DESCRIPTION OF THE TASK: Make an exact copy, without pictures, of the lines below from the one containing "Thiết bị điện công nghiệp (122, 2141)" to the last line, both ends included.

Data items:

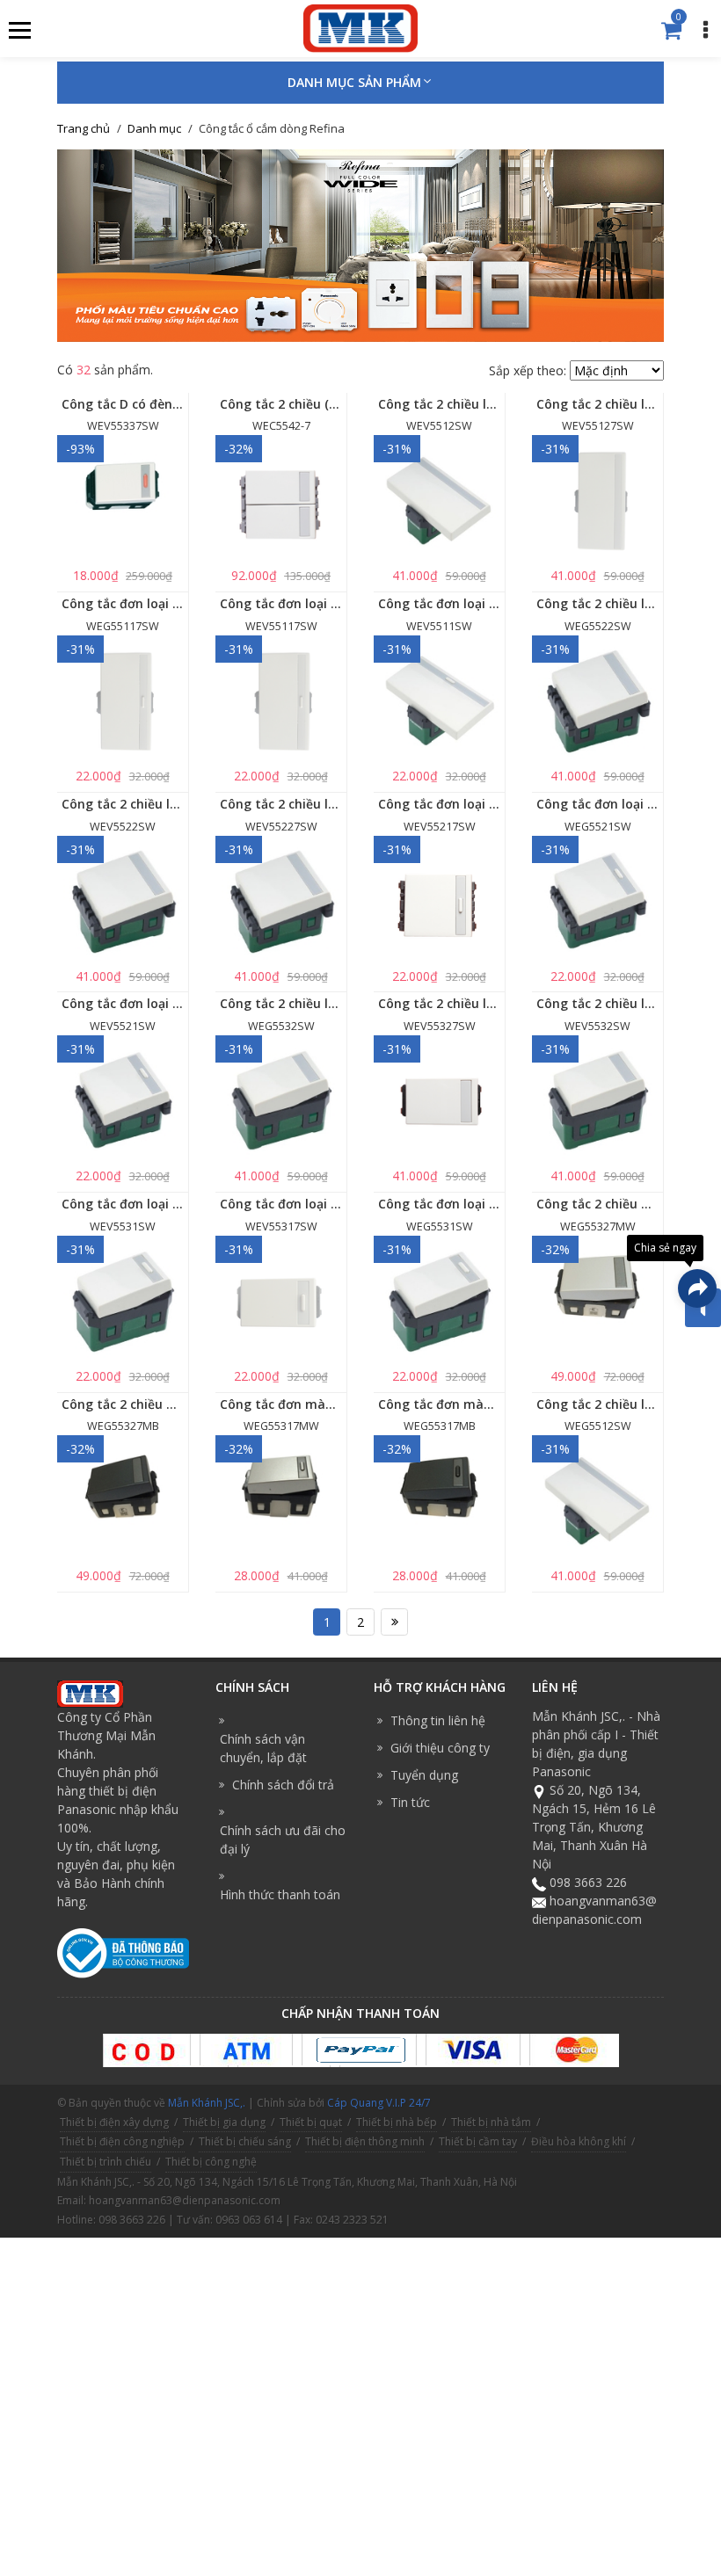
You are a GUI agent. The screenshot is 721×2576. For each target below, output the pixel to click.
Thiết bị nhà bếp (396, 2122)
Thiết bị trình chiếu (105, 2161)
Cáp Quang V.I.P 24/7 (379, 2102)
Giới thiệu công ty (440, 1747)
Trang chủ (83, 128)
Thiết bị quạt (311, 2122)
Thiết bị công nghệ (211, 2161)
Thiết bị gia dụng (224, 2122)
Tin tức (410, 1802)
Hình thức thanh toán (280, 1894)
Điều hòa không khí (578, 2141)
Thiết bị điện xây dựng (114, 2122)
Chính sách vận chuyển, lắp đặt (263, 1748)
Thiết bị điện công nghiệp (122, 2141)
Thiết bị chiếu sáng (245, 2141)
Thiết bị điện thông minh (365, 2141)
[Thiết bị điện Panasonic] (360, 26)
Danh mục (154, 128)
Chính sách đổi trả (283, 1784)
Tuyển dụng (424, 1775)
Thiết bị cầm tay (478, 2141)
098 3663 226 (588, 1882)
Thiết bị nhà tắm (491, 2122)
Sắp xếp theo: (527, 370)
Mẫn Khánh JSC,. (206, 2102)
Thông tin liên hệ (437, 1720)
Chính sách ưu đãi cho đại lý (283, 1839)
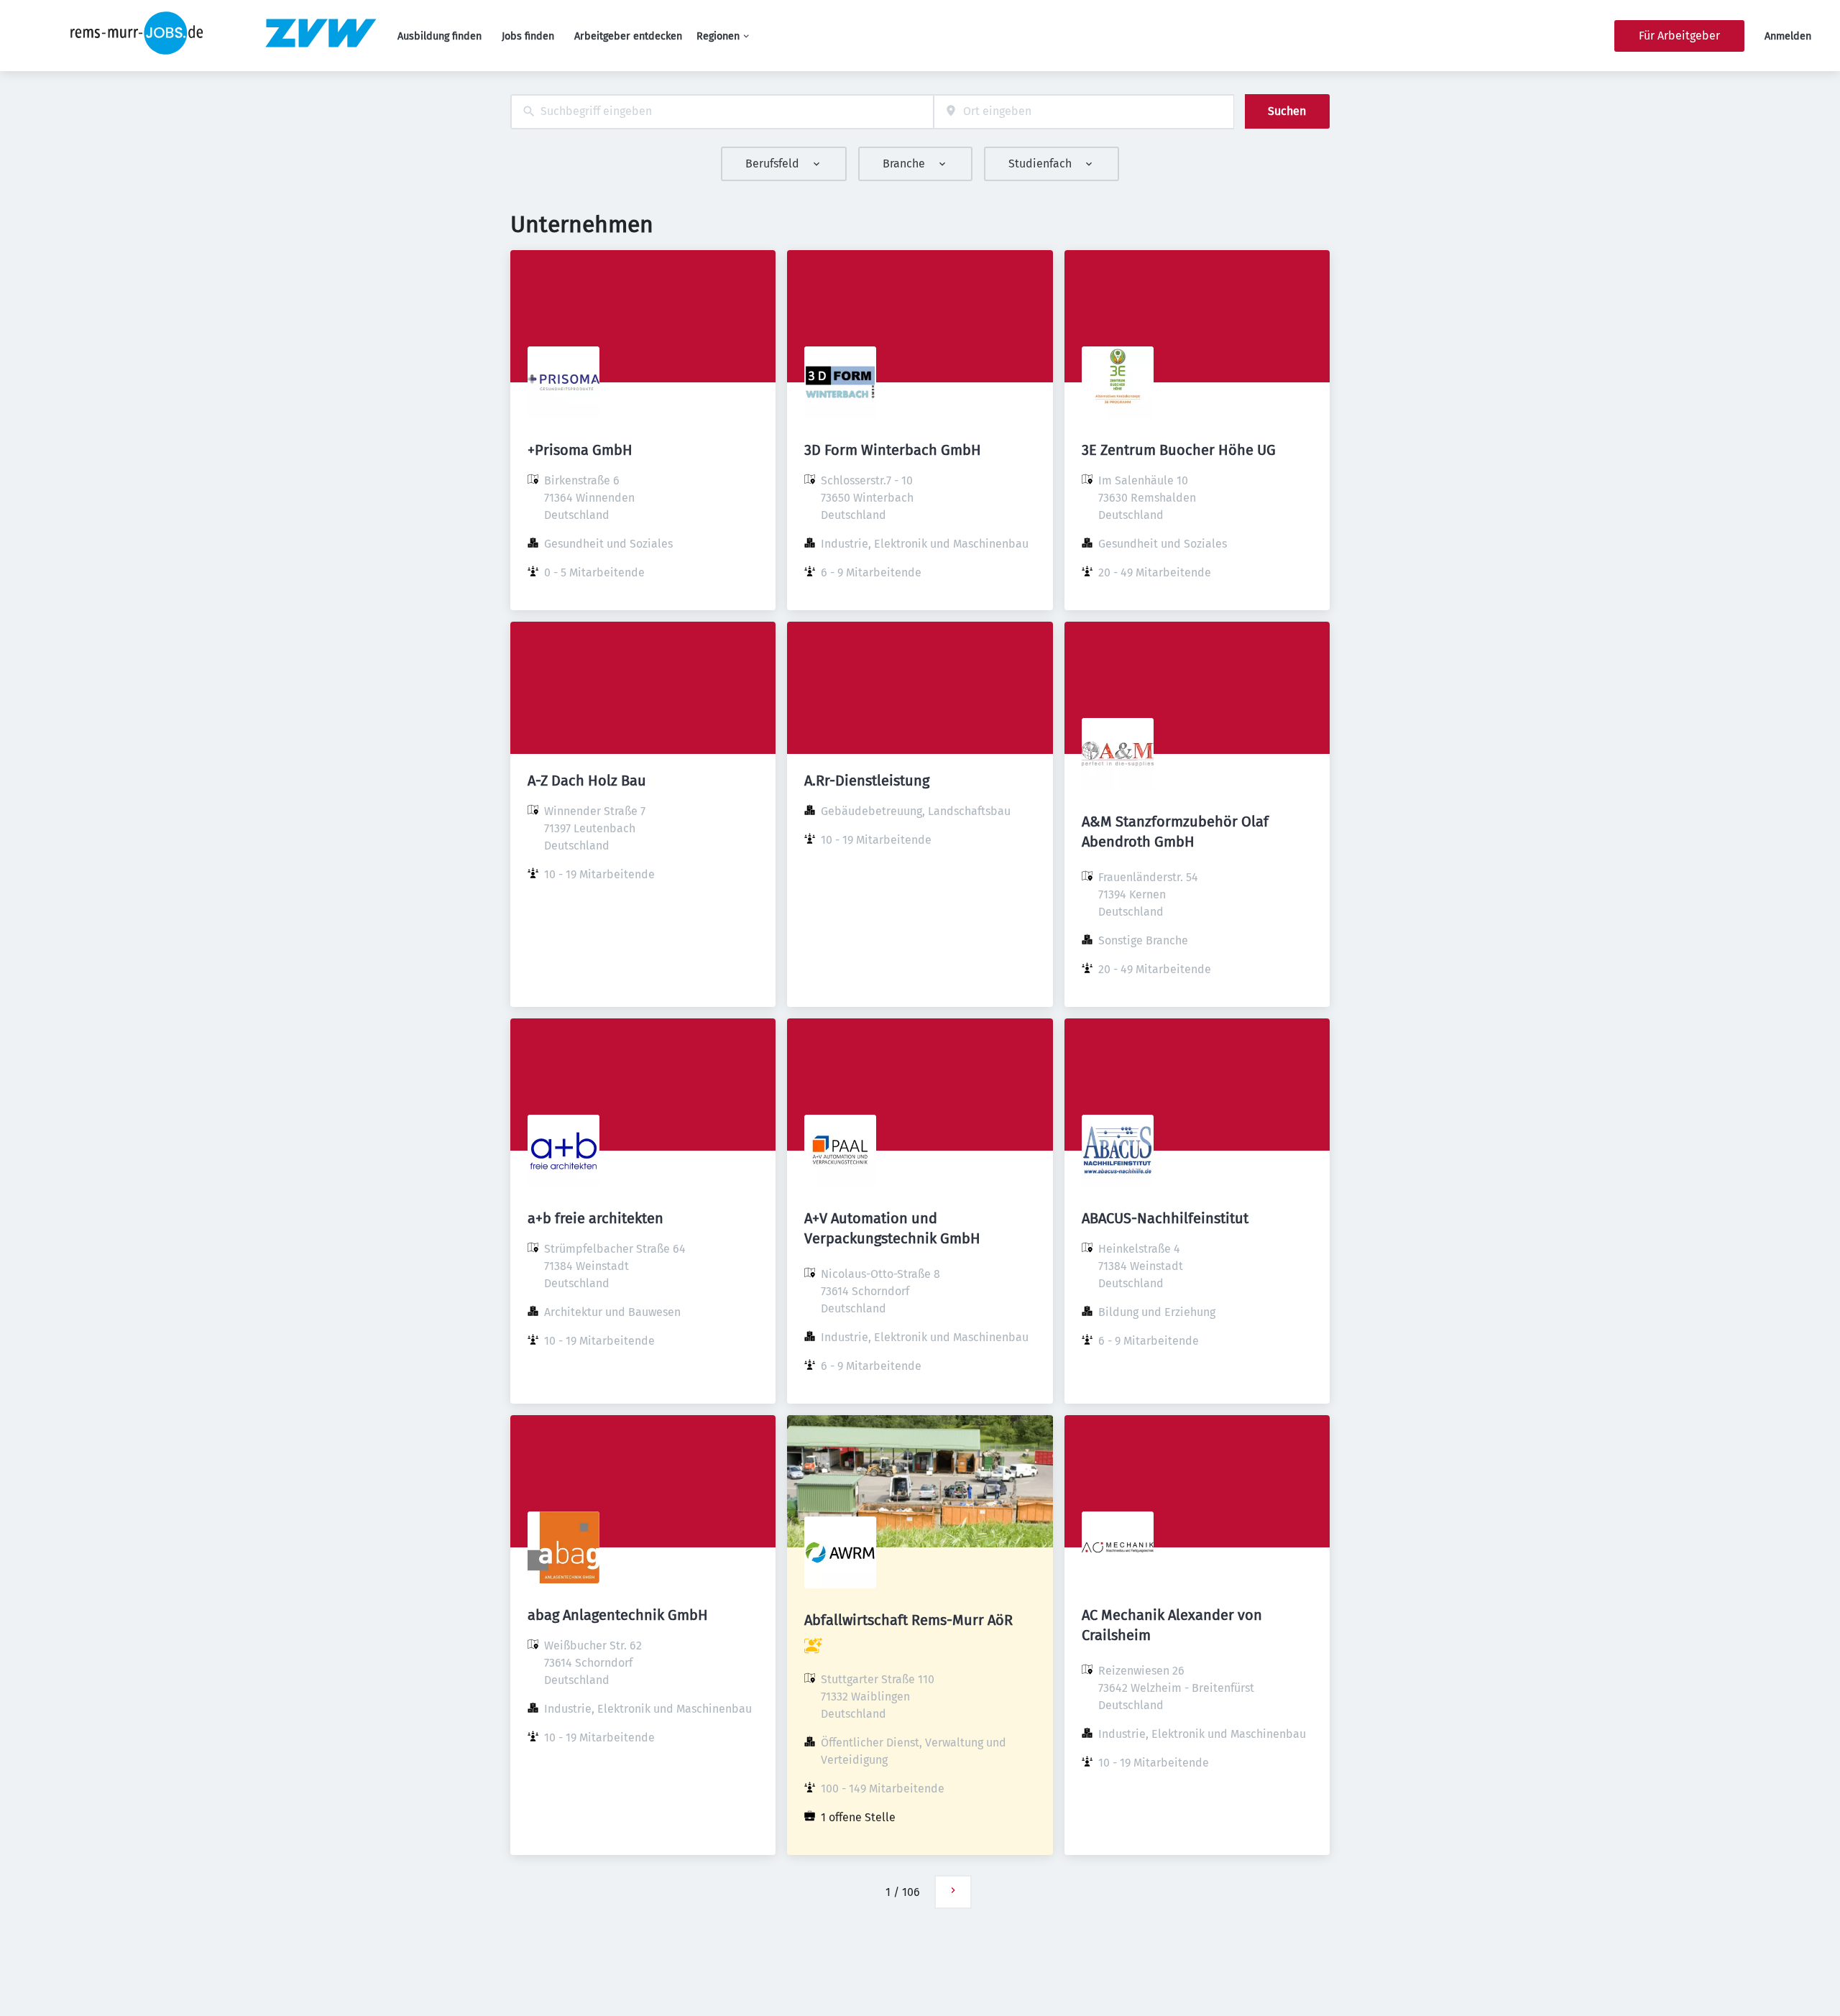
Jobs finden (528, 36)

THE ANSWER:
Thiết bị điện công nghiệp (122, 2141)
Thiết bị chiếu sáng (245, 2141)
Thiết bị điện thông minh (365, 2141)
[Thiết bị điện Panasonic] (360, 26)
Danh mục (154, 128)
Chính sách đổi trả (283, 1784)
Tuyển dụng (424, 1775)
Thiết bị cầm tay (478, 2141)
098 3663 226 (588, 1882)
Thiết bị nhà tắm (491, 2122)
Sắp xếp theo: (527, 370)
Mẫn Khánh JSC,. (206, 2102)
Thông tin liên hệ (437, 1720)
Chính sách ưu đãi cho đại lý (283, 1839)
Jobs finden (528, 36)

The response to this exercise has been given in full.